Many wines spend part of their early life in oak barrels, before being bottled. It is an essential part of a wine's maturation. A wine may stay in barrel for just a few months or for as long as nearly two years. This type of aging adds flavor and complexity and also softens a wine.
The primary goal of barrel aging is to complement a wine's flavors with the flavors of the oak. The characteristics a wine picks up from a barrel express themselves in an array of flavors and a lengthy finish that, in turn, enhance a taster's experience, both of the wine itself and of the food with which it is enjoyed.
Barrels have additional functions. They are excellent vessels for settling wine in order to achieve natural clarity. And, sometimes, a barrel is the best choice for fermentation. We ferment a great deal of chardonnay in barrels, which adds appealing dimensions to the popular varietal.
Are All Barrels Created Equal?
Every element that goes into the creation of a barrel impacts a wine. The source of the oak itself is the most important factor. We use barrels made of Hungarian, French and American oak, pairing them with specific wine programs. Barrels used for Chardonnay and Pinot Noir, for example, will differ from those used with Zinfandel.
The cooperage, where a barrel is made, and the cooper, the craftsman who makes the barrel, are important, too. Each cooperage has its own distinct style and part of the work of a winemaker is to learn what fits best with which wine. When it comes to barrels, one size does not fit all!
Oak is, of course, a natural product and, like all natural products, varies from season to season and place to place. An experienced, talented cooper brings a level of consistency to their barrels. This consistency is achieved, in part, by the selection and aging of the wood and by the toasting process, which involves "toasting" the staves over fire for the exact right amount of time.
When we use a new cooperage, it takes time to test the barrels. Feedback is slow to come and so we start with just a few barrels to see if the fit is right and which program will be the best for the new barrels.
What Varietals Do Best in Barrels?
The current trend in winemaking is to not age light white and other fresh and fruity wines in barrel. The classic barrel-aged white wine is Chardonnay.

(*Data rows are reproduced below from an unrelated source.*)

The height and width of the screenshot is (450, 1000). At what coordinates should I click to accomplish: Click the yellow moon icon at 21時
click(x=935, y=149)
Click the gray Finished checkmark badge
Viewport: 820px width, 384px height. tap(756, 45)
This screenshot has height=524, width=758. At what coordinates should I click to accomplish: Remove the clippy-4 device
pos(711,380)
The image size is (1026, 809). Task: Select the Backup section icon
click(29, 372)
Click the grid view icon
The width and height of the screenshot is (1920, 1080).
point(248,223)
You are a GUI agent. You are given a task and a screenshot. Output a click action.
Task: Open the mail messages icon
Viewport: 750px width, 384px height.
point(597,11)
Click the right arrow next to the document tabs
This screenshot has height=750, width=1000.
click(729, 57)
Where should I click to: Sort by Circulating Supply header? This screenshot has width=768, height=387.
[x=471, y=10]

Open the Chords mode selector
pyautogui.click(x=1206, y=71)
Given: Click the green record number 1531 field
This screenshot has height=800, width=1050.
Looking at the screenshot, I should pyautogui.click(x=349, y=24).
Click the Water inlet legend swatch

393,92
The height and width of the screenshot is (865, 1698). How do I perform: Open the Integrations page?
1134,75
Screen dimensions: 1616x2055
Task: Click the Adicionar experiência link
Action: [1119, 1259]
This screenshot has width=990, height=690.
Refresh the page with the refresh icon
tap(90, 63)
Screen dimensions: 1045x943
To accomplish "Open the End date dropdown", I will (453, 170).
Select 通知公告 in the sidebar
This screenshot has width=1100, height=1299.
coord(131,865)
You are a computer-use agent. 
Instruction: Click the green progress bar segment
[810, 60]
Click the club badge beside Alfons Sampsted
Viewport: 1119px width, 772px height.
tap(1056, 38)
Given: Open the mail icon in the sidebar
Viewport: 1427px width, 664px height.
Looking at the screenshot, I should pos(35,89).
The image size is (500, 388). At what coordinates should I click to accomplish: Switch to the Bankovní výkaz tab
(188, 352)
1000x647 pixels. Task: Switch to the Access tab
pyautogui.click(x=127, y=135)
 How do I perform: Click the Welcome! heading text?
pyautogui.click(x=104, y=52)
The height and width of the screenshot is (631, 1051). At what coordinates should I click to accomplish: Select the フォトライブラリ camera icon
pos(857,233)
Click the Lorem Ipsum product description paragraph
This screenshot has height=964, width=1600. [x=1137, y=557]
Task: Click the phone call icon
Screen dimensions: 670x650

Most red wines see at least a bit of time in barrel. A light-style pinot noir may need only 7 or 8 months, but a robust, heavy red wine, such as a Cabernet Sauvignon, may require 15 to 18 months of barrel aging to coax it to suave maturity.
Our aging practices are tailored to create an ideal balance between fruit flavors and flavors that come from the oak. A wine's final expression must be harmonious, balanced and appropriate to the vintage.
Director's Cut Zinfandel is one of our wines that incorporates more American oak than many of our other varietals. This domestic oak brings flavors of vanilla, mocha and caramel, which beautifully complement the ripe black fruit of Zinfandel. We add a little French oak, too, as it brings a toasted bread roundness to the palate.
The array of coopers and cooperages we use create myriad aromas and nuances of flavor, which make you want to have a second glass!